The first unit at the Kola Nuclear Power plant near Murmansk has received the nod from Russian regulators to operate until 2033, making it one of the longest running reactors in the world and raising the worries of environmentalists.

Currently, the longest serving reactor ever is located in the United States, at the Oyster Creek Nuclear Power Plant in New Jersey, which started operations in 1969, which like it’s cousin on the Kola Peninsula, is operating on an engineered lifespan extension until 2018.

The first unit at the Kola Plant is slightly younger, having started operations in 1973. But unlike the Oyster Creek reactor, Kola No 1 is hobbling along on not one, but two lifespan extensions – which Nils Bøhmer, Bellona’s general manager says is cause for concern

Given the unit’s age, he says, “It will never be possible for this reactor to meet today’s requirements and safety standards.”

In the shadow of the Fukushima disaster in 2011, which resulted in a triple reactor meltdown, worldwide nuclear building standards have tightened across the board in ways that have left the Kola Nuclear Power Plant’s first reactor behind.

More and more, granting lifespan extensions on older reactors has become general practice in countries running nuclear power plants.

In Russia, however, the practice is often a way of postponing decommissioning efforts that Moscow can’t afford. At the Kola plant in particular, which is only 100 kilometers from the Finnish border, the reactor prolongation is making Europe nervous.

That’s because an International Atomic Energy Agency report published after the fall of the Soviet Union identifies dozens of safety concerns not just at the Kola plant, but numerous other Soviet designed reactors operating throughout the former eastern block.

Norway, in its time, has provided money and technical assistant to the plant, but that assistance has had to tread a fine line between staving off disaster, while also assuring that such aid would not assist in prolonging the reactor’s life-expectancy beyond its original shutdown dates in the early 2000s.

But that time has come and gone, and all the while, Russian officials have campaigned to grant all four of the Kola Nuclear Power Plant’s VVER-400 reactors lifespan extensions.
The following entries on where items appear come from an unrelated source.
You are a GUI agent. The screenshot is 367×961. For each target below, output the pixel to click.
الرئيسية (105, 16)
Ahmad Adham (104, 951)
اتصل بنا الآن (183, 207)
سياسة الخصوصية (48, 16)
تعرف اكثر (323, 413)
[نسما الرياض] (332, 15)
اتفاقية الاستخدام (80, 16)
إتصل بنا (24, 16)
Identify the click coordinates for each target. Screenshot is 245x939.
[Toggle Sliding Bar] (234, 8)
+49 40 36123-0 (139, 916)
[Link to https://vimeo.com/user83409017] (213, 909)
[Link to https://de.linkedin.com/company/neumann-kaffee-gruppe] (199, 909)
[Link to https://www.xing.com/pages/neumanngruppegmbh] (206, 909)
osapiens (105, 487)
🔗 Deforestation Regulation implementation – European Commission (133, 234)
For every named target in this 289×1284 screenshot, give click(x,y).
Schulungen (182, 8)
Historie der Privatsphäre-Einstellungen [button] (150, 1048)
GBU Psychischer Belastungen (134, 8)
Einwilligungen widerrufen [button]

In 2016, Vasily Omelchuk told a technical conference that he would like to see all of the plants reactors receive government permits to run for 60 years.

His wish has now been granted with the number one reactor, as Rosenrgoatom, Russia’s nuclear utility, has confirmed. It remains to be seen if the other three reactors get such a new lease on life.

If they do, it would mean that reactor No 2 would run until 2034 instead of 2019; reactor No 3 would run until 2041 instead of 2036, and reactor No 4.

These reactors began operation in 1974, 1981 and 1984, respectively.